Dopo vari incontri porto alla luce il fatto: il nocciolo della questione è l’identificazione con un’immagine di sé del passato che non vuole lasciare andare.
Riflettendo ho iniziato a pormi la questione: quanti casi di disarmonia interiore sottendono l’incapacità di sciogliere la cristallizzazione che una certa immagine di noi, che era, non è più?
Quanto è rassicurante l’abitudine, il ruolo a cui, anche inconsciamente, abbiamo aderito?
Ci aggrappiamo a quel “noi conosciuto” che ci fa stare comodi ma infelici. Non riusciamo ad accettare che l’anima stia gridando (attraverso i sintomi) ad essere “altro”. Il passato è la “coperta di Linus” anche se insoddisfacente. Il passato è il mio investimento e quindi non posso permettermi di accettare di “aver fallito”, di dover buttare tutto all’aria. Il passato spesso è un’idealizzazione in cui abbiamo creduto e ora, abbandonarlo, significherebbe delusione di noi.

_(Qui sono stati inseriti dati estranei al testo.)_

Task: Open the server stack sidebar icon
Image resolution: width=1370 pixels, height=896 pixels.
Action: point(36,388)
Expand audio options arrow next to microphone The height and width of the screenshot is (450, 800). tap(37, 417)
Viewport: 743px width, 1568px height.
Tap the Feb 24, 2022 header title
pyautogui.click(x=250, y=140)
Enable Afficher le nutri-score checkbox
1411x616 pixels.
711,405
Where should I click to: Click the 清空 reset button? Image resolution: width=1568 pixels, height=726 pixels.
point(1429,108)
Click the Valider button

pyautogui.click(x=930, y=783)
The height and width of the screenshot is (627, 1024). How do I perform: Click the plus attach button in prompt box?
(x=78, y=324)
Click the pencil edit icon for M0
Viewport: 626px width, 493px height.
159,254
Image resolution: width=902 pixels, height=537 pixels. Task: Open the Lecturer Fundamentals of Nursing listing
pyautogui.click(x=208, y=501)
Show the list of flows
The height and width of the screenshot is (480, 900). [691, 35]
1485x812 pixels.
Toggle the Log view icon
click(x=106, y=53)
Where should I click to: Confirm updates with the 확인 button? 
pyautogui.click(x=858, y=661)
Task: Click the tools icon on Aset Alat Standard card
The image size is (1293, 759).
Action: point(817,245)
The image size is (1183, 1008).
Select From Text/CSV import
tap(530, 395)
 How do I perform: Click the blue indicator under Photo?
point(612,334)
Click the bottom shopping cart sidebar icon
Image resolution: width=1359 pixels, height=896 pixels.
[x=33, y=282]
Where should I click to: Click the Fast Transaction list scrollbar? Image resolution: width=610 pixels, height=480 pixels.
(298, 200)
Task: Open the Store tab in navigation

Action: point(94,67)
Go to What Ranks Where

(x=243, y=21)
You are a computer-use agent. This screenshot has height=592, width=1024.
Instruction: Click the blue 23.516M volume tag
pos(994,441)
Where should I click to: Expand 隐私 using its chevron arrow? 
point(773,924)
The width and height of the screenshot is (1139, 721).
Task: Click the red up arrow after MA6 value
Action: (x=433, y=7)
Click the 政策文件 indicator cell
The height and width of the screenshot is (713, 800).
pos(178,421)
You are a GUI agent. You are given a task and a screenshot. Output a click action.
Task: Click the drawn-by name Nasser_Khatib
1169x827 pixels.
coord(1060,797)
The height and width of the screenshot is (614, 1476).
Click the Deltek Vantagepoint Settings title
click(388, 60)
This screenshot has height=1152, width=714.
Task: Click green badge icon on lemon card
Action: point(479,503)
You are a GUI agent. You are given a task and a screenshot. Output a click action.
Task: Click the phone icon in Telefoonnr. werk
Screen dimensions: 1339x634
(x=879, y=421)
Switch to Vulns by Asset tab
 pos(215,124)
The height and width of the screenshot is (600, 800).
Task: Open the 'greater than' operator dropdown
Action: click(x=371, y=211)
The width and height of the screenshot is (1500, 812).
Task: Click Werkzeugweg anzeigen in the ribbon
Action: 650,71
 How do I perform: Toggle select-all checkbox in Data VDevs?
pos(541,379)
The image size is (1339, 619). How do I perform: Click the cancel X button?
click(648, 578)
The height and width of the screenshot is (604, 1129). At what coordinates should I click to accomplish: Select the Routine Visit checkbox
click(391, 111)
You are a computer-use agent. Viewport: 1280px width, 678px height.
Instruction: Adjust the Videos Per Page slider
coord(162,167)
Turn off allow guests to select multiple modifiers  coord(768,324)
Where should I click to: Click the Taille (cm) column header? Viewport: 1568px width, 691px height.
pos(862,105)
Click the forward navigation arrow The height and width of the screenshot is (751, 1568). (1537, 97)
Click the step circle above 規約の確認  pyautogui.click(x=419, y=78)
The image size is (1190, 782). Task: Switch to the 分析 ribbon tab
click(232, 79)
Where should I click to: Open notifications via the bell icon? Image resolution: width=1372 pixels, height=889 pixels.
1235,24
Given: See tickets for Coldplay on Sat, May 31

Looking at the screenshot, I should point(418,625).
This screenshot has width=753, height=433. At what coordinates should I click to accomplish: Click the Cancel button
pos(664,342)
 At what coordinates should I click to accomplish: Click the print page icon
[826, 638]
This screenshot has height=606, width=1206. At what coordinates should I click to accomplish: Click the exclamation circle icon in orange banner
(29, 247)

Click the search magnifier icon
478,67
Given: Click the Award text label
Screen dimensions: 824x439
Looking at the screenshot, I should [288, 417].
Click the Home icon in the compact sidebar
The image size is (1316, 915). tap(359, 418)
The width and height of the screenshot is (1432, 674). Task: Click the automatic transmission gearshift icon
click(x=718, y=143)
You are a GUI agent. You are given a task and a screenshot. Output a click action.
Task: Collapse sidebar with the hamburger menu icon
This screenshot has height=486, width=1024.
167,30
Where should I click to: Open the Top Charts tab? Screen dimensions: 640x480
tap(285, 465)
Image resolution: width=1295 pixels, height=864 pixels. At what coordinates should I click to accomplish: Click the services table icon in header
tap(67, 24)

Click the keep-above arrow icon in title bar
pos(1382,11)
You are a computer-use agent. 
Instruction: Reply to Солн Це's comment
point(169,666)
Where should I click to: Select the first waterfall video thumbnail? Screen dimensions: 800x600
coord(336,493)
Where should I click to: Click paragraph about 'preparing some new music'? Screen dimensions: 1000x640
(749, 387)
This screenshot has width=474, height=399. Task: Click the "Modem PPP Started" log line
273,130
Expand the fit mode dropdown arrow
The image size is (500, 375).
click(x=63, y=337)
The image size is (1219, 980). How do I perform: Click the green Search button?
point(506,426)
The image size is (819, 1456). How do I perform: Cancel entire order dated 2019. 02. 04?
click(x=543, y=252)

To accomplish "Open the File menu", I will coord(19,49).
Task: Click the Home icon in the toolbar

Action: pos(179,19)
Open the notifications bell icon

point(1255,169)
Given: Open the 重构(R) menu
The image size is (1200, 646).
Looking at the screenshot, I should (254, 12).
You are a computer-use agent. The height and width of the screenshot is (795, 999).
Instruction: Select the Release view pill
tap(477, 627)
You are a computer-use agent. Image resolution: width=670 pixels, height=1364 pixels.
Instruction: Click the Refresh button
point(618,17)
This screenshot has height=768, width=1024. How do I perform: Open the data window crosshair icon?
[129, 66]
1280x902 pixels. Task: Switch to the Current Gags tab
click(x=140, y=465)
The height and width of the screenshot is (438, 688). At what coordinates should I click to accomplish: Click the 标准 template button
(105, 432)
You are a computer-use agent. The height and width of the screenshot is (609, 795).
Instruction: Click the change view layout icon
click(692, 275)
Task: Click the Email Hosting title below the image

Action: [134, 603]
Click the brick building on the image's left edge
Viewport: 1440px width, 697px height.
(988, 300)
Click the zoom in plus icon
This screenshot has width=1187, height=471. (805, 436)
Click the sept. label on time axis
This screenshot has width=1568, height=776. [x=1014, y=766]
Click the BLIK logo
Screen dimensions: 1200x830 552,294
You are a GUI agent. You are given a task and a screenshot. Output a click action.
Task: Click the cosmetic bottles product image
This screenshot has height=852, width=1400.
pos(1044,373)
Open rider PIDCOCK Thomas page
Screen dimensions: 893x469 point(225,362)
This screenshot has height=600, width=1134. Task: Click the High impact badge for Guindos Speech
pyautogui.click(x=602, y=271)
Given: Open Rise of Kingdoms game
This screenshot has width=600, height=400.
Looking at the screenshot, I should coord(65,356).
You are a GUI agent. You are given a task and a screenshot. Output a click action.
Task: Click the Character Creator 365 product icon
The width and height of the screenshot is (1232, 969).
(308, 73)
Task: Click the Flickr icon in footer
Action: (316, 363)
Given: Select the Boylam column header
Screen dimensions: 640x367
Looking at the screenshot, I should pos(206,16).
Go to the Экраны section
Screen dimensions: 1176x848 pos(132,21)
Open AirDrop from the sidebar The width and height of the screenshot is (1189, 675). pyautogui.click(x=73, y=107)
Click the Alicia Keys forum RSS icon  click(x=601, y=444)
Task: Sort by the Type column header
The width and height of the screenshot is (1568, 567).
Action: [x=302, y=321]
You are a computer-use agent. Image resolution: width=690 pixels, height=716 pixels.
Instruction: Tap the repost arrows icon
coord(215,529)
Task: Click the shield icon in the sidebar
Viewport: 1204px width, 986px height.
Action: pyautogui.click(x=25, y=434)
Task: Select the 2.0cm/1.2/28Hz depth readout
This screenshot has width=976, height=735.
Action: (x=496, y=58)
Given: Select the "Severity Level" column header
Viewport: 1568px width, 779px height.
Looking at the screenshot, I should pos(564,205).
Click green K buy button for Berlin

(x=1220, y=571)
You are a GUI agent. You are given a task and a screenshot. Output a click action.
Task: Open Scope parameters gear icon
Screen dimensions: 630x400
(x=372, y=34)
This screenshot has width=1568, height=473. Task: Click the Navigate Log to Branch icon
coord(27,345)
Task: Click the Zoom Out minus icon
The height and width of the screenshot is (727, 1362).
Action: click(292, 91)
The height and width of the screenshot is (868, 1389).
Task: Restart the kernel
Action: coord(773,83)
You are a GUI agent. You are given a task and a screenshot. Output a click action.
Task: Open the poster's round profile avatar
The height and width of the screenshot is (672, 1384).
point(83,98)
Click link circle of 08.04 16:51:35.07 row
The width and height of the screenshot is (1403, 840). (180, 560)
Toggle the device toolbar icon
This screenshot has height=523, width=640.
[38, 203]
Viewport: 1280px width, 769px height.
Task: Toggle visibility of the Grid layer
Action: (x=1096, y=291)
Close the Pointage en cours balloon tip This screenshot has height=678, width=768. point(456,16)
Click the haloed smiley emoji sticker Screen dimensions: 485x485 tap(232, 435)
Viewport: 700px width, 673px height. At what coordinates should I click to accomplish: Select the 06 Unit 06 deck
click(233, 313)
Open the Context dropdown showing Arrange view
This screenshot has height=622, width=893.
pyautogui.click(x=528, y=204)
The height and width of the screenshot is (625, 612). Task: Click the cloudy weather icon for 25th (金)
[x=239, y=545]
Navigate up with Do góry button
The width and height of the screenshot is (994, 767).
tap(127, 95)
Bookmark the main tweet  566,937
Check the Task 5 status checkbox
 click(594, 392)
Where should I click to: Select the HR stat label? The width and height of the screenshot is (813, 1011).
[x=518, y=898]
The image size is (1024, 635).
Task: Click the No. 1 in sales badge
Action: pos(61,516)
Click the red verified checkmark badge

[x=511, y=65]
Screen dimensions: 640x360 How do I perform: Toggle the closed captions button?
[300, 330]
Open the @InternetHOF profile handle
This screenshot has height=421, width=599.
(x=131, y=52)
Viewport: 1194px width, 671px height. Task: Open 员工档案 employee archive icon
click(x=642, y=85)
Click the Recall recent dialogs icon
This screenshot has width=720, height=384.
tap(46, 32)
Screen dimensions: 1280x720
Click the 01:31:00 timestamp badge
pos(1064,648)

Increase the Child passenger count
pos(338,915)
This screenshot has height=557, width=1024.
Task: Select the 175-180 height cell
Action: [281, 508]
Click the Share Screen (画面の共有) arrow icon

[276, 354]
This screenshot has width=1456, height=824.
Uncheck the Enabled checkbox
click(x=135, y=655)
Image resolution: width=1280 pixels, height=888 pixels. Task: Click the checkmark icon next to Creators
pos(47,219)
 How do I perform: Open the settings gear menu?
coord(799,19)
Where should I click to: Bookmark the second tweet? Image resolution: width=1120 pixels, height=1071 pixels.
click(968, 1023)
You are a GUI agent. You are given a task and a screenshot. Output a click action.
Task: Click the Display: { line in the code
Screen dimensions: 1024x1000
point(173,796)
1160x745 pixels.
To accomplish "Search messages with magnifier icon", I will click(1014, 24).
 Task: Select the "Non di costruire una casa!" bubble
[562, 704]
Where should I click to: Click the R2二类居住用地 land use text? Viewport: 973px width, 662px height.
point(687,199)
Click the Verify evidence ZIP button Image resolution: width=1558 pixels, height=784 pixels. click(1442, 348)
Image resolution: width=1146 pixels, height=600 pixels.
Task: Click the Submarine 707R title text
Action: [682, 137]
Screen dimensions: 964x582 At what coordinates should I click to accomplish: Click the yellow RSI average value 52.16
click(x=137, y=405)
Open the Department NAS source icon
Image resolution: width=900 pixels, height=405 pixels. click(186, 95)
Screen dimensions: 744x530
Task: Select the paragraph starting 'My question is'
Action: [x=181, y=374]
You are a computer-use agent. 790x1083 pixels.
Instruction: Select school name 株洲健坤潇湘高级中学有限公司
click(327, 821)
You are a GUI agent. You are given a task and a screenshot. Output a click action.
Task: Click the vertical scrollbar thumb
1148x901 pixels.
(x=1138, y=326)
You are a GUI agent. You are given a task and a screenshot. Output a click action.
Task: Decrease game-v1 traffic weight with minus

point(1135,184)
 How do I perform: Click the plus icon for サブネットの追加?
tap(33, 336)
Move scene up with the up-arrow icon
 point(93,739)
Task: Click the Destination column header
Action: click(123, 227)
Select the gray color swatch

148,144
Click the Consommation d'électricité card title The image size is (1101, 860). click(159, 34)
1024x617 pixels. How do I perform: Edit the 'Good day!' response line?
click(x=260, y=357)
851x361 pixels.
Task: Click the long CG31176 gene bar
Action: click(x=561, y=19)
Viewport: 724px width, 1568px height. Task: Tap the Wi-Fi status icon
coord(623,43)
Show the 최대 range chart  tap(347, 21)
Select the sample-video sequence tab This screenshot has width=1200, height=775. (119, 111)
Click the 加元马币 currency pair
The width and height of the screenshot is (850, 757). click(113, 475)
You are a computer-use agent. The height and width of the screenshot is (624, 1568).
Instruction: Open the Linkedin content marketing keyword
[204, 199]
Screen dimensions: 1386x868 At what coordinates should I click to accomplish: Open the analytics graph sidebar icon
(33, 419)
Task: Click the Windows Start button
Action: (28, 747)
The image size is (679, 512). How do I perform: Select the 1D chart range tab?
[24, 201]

Lasciare la presa sul passato implica anche un nuovo impegno: ricostruzione. Ricostruzione non solo psichica ed emotiva ma di noi stessi nella nostra totalità.
Ecco allora che la paura inizia a farla da padrone e tutto sembra così rischioso e imprevedibile.
Il non vedere un’altra prospettiva ci fa sentire impotenti e fragili: inizia così la fase della stagnazione.
La nostra vita è sospesa in un limbo sterile che porta insoddisfazioni e uno strano senso di inquietudine. Si ha la sensazione di essere nelle sabbie mobili e ci si lascia sprofondare poco a poco.
Chi è il responsabile di tutto questo? Noi stessi.
Se non si chiede aiuto si può rimanere incastrati in un circolo vizioso che alimenta un’immagine negativa di noi: inadeguata, impotente e fragile.
Ci si può sentire in balìa di qualcosa di più grande e allora si cade in una vera e propria “crisi esistenziale”.
Come può aiutare uno psicologo? Può aiutare a sentirsi sostenuti e compresi. Può aiutare concretamente a guarire da uno stato ansioso/depressivo donando nuove prospettive e facendo riemergere quei punti di forza e quelle risorse psichiche che si erano nascoste ben bene sotto coltri di immobilismo.
Mi è capitato spesso, nel corso delle sedute, di vedere quella nuova luce negli occhi delle persone che vivono questo momento transitorio di difficoltà. Una nuova luce perché finalmente si riesce a capire che si può fare “altro”.
Il passato, allora, non è più identificato solo come “giusto” e “sicuro”, ma come un vincolo troppo oneroso per la nostra libertà.
Poco a poco si affaccia all’orizzonte una delle caratteristiche principali che porta all’evoluzione: il coraggio (letteralmente “agire con il cuore”).
Un percorso psicologico permette una vera e propria fortificazione del Sé attraverso l’accettazione di ciò che è stato e la sua elaborazione, permettendo di lasciar andare “quel filo”.
Il vecchio Io non viene dimenticato ma non funge più da àncora. Nel processo di transizione alla nuova identità e alla nuova potenziale vita, si aiuta la persona ad affrontare la crisi e ad avere nuove consapevolezze e strumenti per il presente e il prossimo futuro.
Questo cammino porterà a investire fiducia nel cambiamento, nel nuovo, con conseguente senso di fiducia in sé e nei propri più profondi bisogni e desideri.
La metamorfosi è finalmente avvenuta.